Ülke İçinde ve Çevrede Kritik Gündemler
Tüm bu iç gelişmeler yaşanırken, ülkenin çevresi de bir "cadı kazanı" gibiydi. Suriye'deki kaosun yeniden tırmanması, İran-Türkiye sınırındaki mayın temizliği tartışmaları ve kaçak göçmen sorunu, Kıbrıs'taki bağımsızlık sorunları, Ege Denizi'nde Yunanistan ile yaşanan karasuları ve kayalıklar sorunları, Mavi Vatan'daki hak iddiaları ve Rusya-Ukrayna savaşı gibi birçok hayati konu gündemdeydi.
İç politikada ise "Terörsüz Türkiye" başlığı altında PKK lideriyle silah bırakma görüşmeleri sürdürülüyordu. İmralı'dan Kandil'e uzanan bu görüşmelerde DEM Parti arabulucu rolü üstlenmişti. Toplumda şaşkınlık yaratan bu süreçte, barış beklentisiyle birlikte Lozan karşıtı seslerin duyulması endişe yarattı.
Şimdi İktidar Zamanı: Sorumluluk Bizde!
Ülkenin karşı karşıya olduğu bu kadar çok sorun varken, çıkış yolu arayanların sayısının da azımsanmayacak kadar çok olduğu unutulmamalı. Genel başkanın da belirttiği gibi, "Hiçbir mazeret başarının yerini tutamaz." Seksen yıldır tek başına iktidar olamıyorsak, bu, en üst yetkiliden en sade üyeye kadar hepimizin sorumluluğudur.

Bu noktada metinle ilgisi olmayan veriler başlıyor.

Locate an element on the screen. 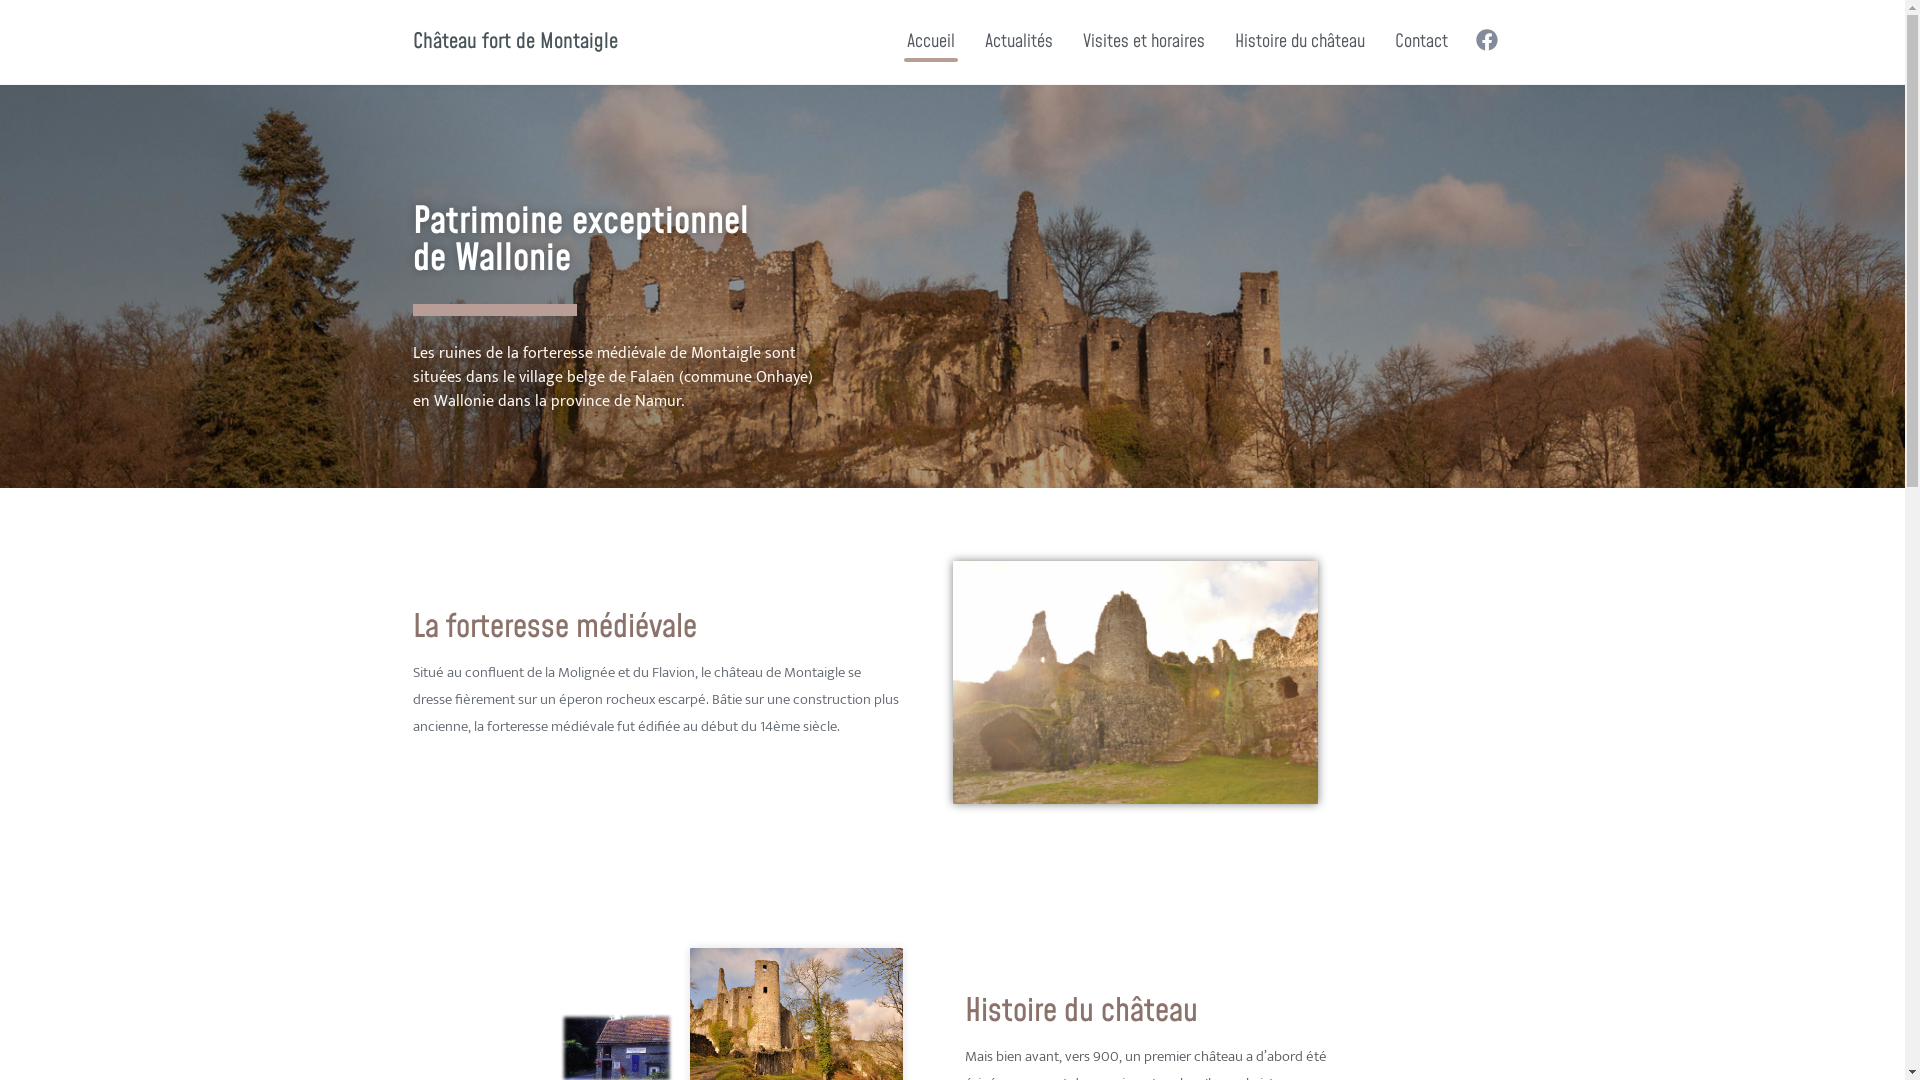 The height and width of the screenshot is (1080, 1920). Accueil is located at coordinates (931, 42).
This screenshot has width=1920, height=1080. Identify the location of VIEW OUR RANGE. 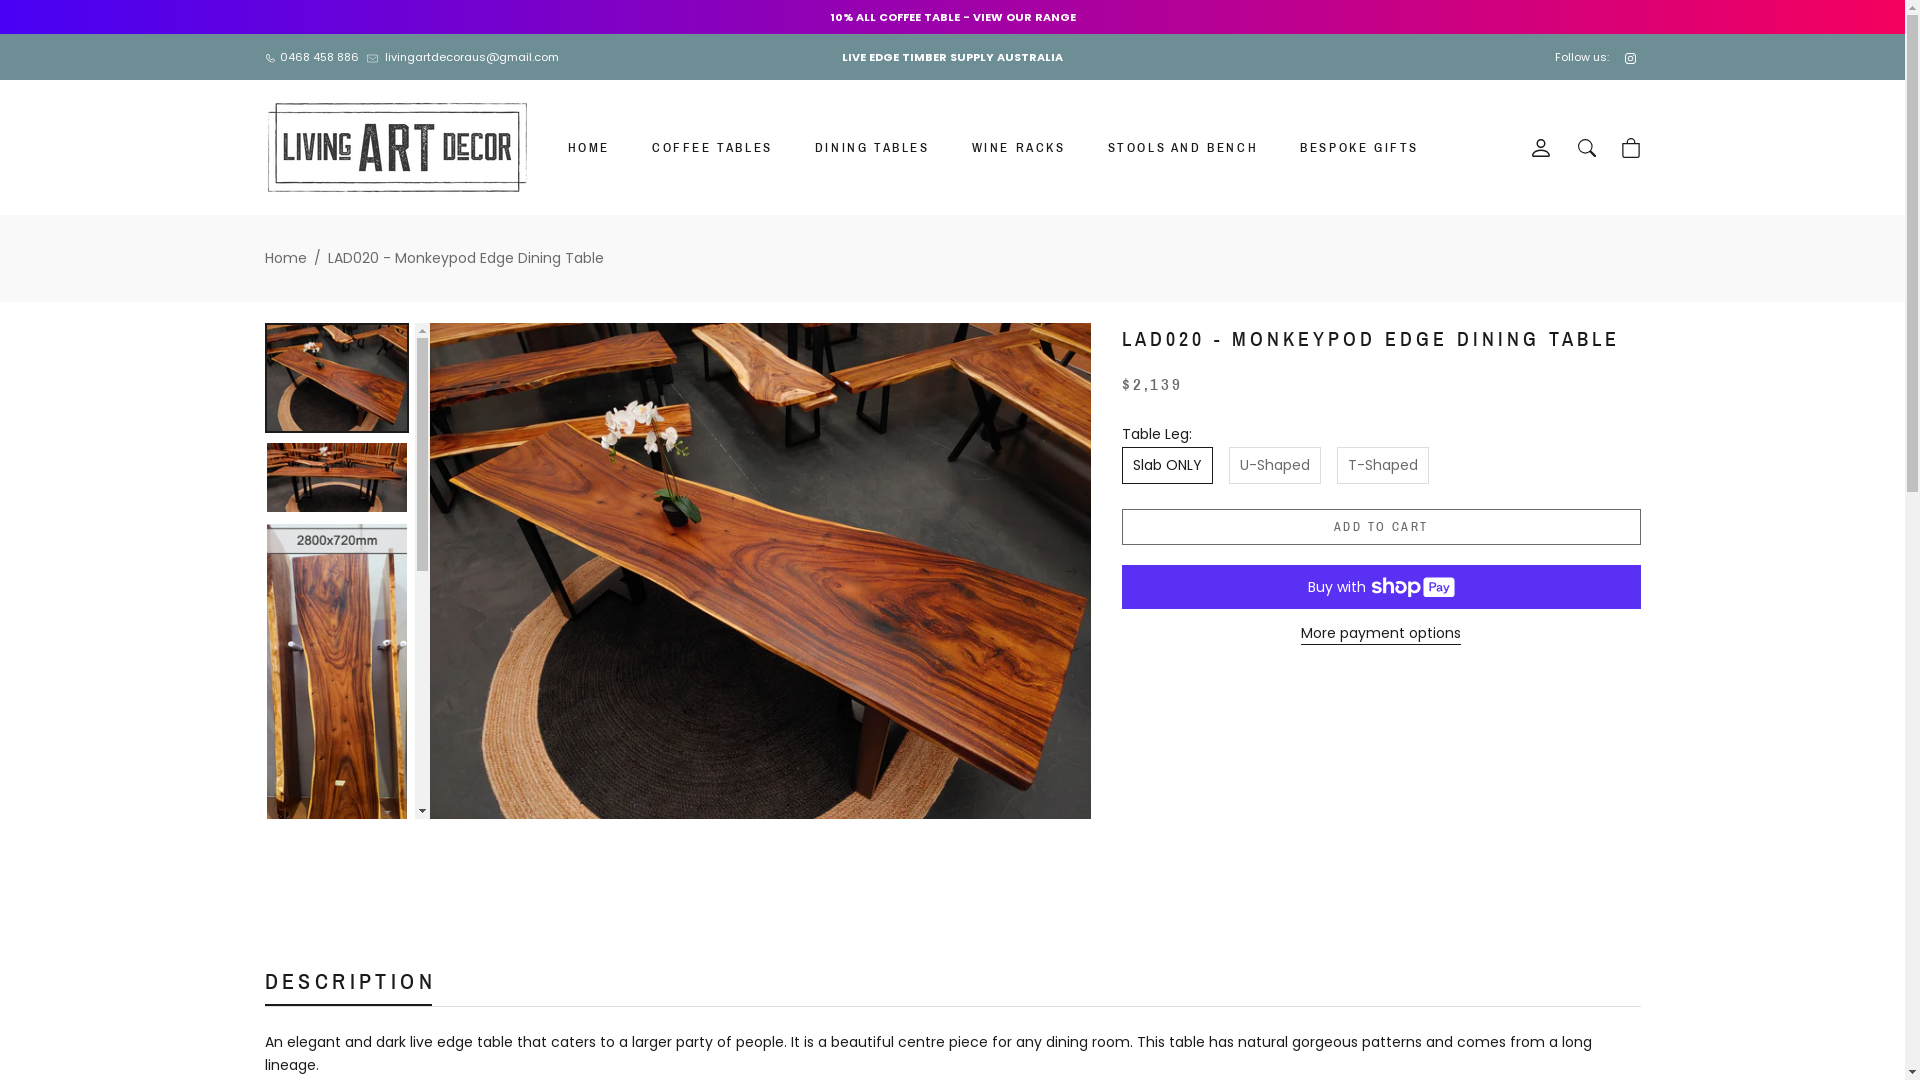
(1024, 17).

CHP genel başkanı dersini çalışmış ve kendine güvenli bir duruş sergiliyor. Şimdi, sorumluluk makamında olan herkesin aynı oranda çalışmasının tam zamanı. Sürekli geçmiş hataları konuşmak yerine, yepyeni başlangıçlara ihtiyacımız var. "Az laf, çok iş" prensibiyle hareket ederek, bir olup diri olmalıyız.
Ülkemizin insanı iş bulmakta zorlanırken, ev ve araba alma hayallerini bile kuramaz hale gelmişken, aileler geçim zorluklarıyla ayrılırken ve intiharlar artarken kaybedecek tek bir dakikamız bile yok. Erken seçimle bu iktidardan kurtulup, liyakatin ve yurttaşlığın esas alındığı, milli değerlerle bezenmiş bir CHP iktidarını kurmalıyız.
Kim ne derse desin, CHP şu an direksiyonu ele almış görünüyor. Anketler de bunu doğrular nitelikte, parti sürekli yükselen bir trend içinde. Genel başkanın dediği gibi, "Kurtuluş yok tek başına, ya hep beraber ya hiçbirimiz!" İktidar yolunda yalnız yürümeyeceğiz. Sandık önümüzde, adayımız da yanımızda olacak.